Hugh Orde, capo di capi of the secretive private police organisation ACPO, has made no secret of his wish for a national police force under central government control. His opposition to the democratisation of the police is a matter of record. He was also one of the shortlist of four the last time we appointed a new Met Commissioner; that time, the now-tainted Paul Stephenson got the job. However, ACPO is coming under increasing government scrutiny. From October this year they will be liable to full disclosure under the Freedom of Information Act. They have also screwed up royally with the NPOIU, the dodgy secret state surveillance and agent provocateur organisation they set up.

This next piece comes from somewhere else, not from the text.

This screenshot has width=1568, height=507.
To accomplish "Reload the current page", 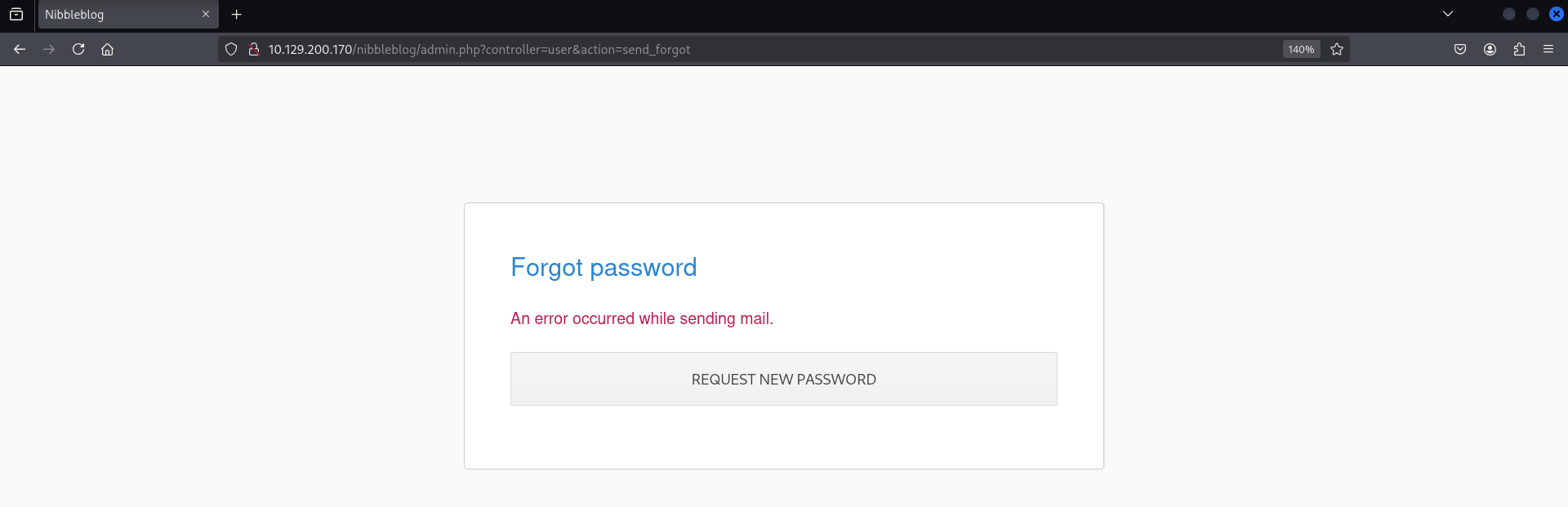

This was dismantled by Cameron's government, with the tasks given to mainstream (and accountable) police forces and an Inquiry ordered to be undertaken by Her Majesty's Inspectorate into their conduct and probity.
Interestingly, the man heading up that Inquiry into misdoings by ACPO is none other than Bernard Hogan-Howe, Merseyside Chief Constable and also a former shortlisted candidate for the Commissioner's job. He is due to report on ACPO's activities this Summer; it will be interesting in the extreme to see whether ACPO's NPOIU used phone hacking along with all their other dodgy and illegal bugging methods, and indeed whether there is evidence of ACPO members corruptly tipping the press off about their operations. The fourth candidate for the 2008 successor to the disgraced Iain Blair was Paul Scott-Lee. He left his job as West Midlands Chief Constable in 2009.
No doubt fresh candidates may emerge in the coming weeks for the successor to Stephenson's job. But please, please let the winner be anyone but Orde.